Reproduce the rows word for word, starting with the line that contains "At what coordinates" and continuing through the end of the rows. Leave the pictures out of your answer.

** start DATA FOR PROCESSING **

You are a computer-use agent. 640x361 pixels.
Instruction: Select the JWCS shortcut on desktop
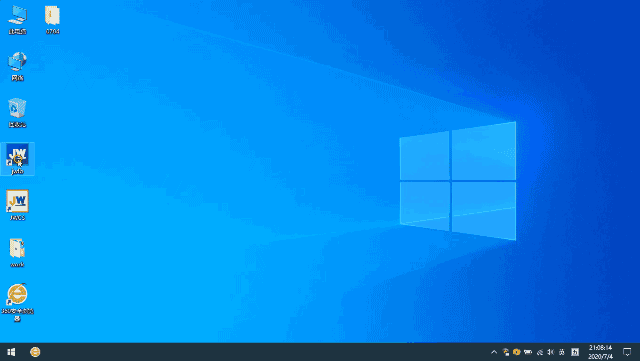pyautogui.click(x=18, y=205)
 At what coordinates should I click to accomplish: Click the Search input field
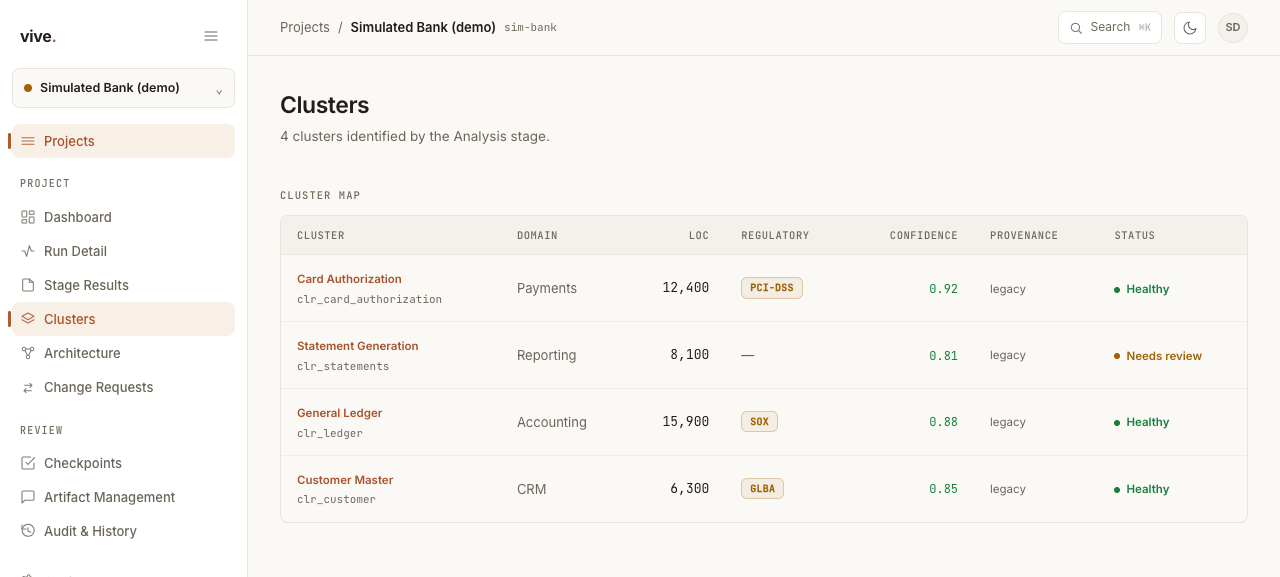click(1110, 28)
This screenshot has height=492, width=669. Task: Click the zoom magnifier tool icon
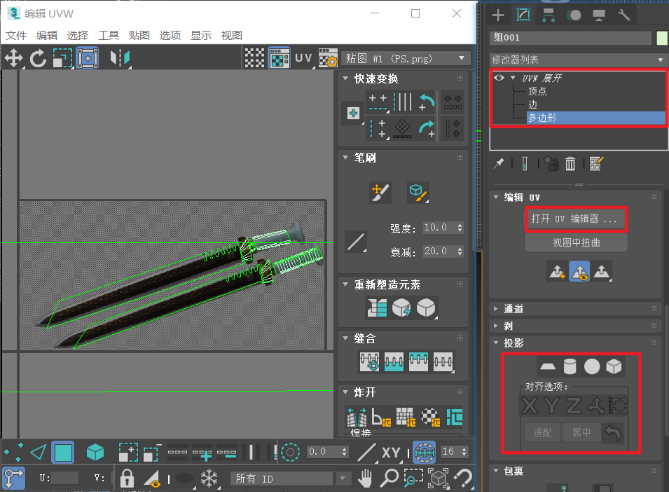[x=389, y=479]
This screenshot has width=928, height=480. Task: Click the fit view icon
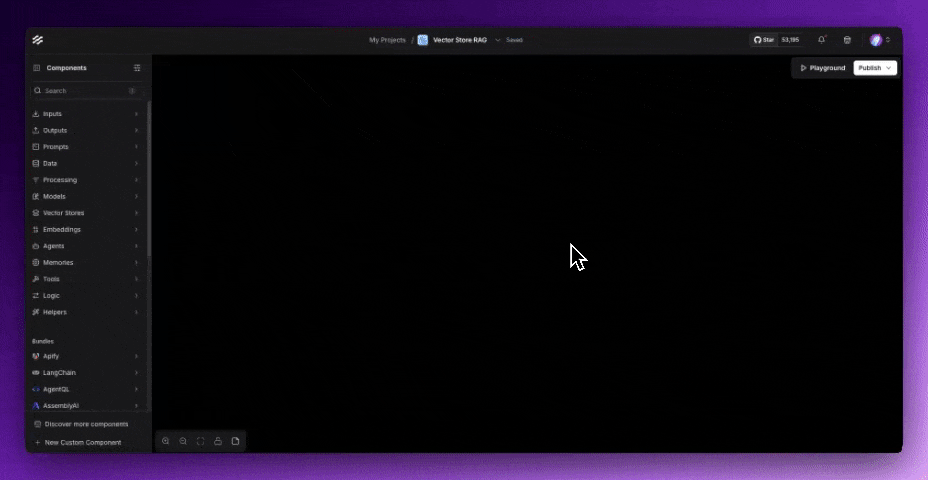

** end DATA FOR PROCESSING **

### SOLVED EXERCISE
 At what coordinates should I click to accomplish: Click the Search input field
click(1110, 28)
This screenshot has height=492, width=669. Task: Click the zoom magnifier tool icon
[x=389, y=479]
This screenshot has width=928, height=480. Task: Click the fit view icon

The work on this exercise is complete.